▶ **Required work**
Pictures must not appear; the answer is exactly the lines from the one that holds "Click the green tip tag" through the end of the material.

━━━ Recorded data

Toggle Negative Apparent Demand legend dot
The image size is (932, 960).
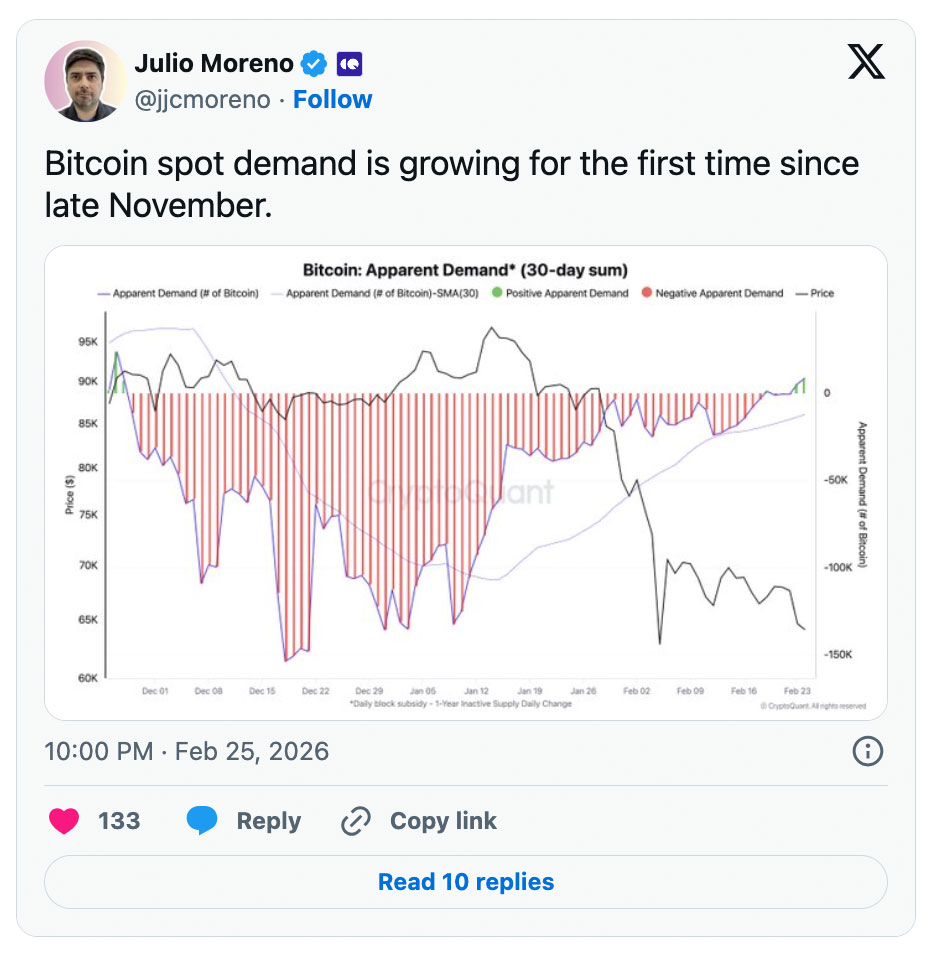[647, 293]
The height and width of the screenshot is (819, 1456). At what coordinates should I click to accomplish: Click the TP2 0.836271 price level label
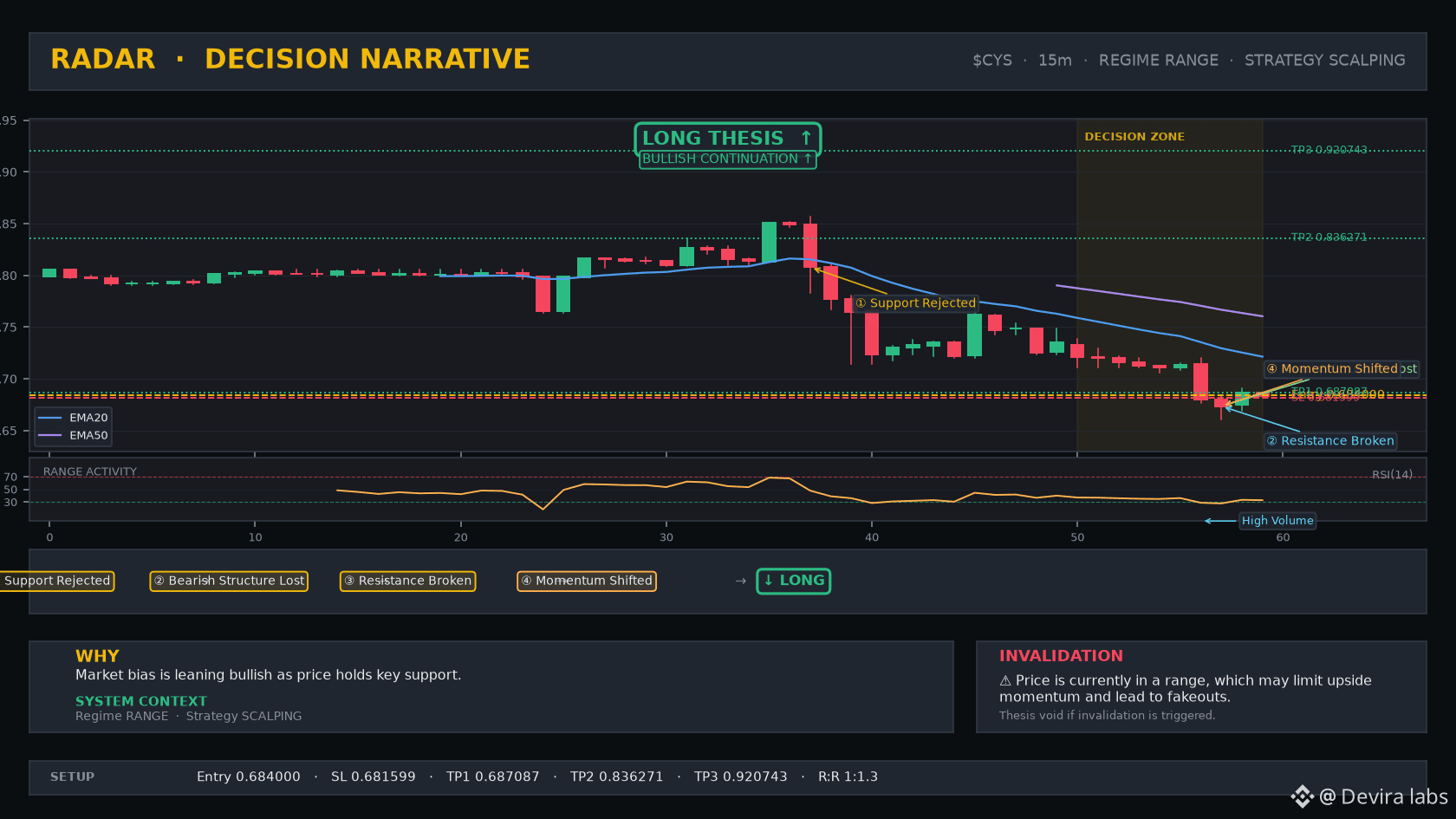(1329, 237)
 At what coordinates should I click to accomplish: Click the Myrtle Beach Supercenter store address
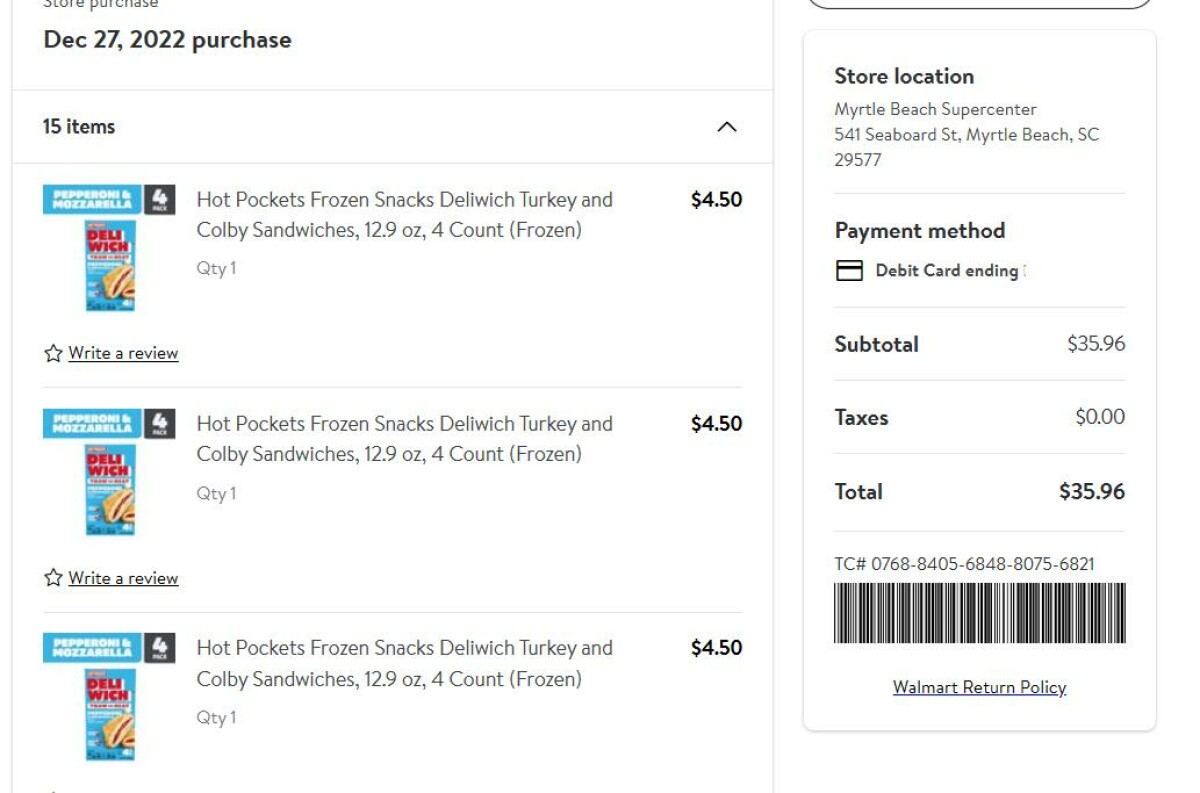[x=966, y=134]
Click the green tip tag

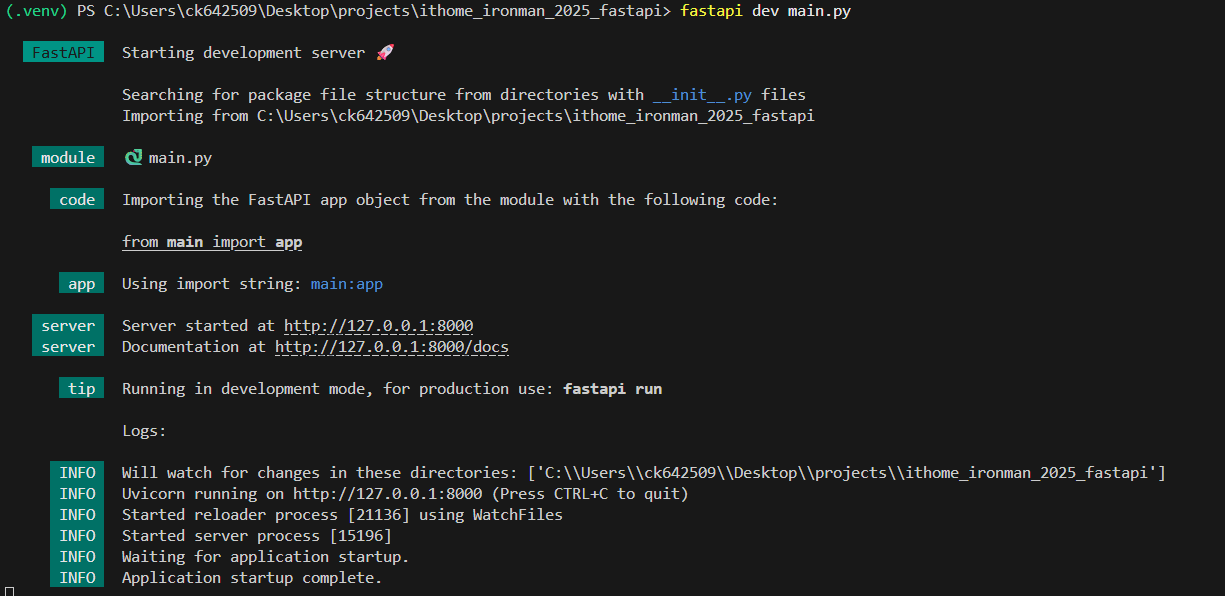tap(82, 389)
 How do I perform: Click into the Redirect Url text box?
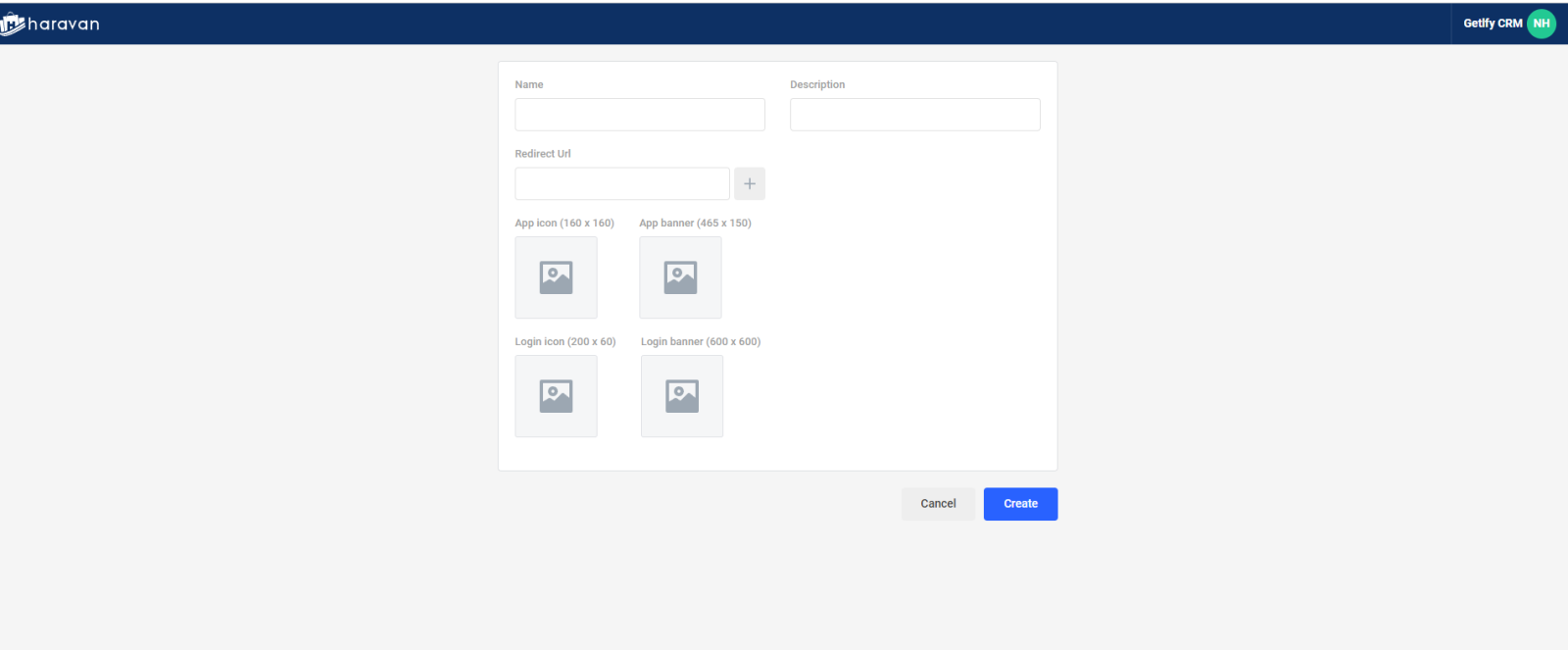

━━━━━━

▶ **Task output**
Click the green tip tag

tap(82, 389)
 How do I perform: Click into the Redirect Url text box?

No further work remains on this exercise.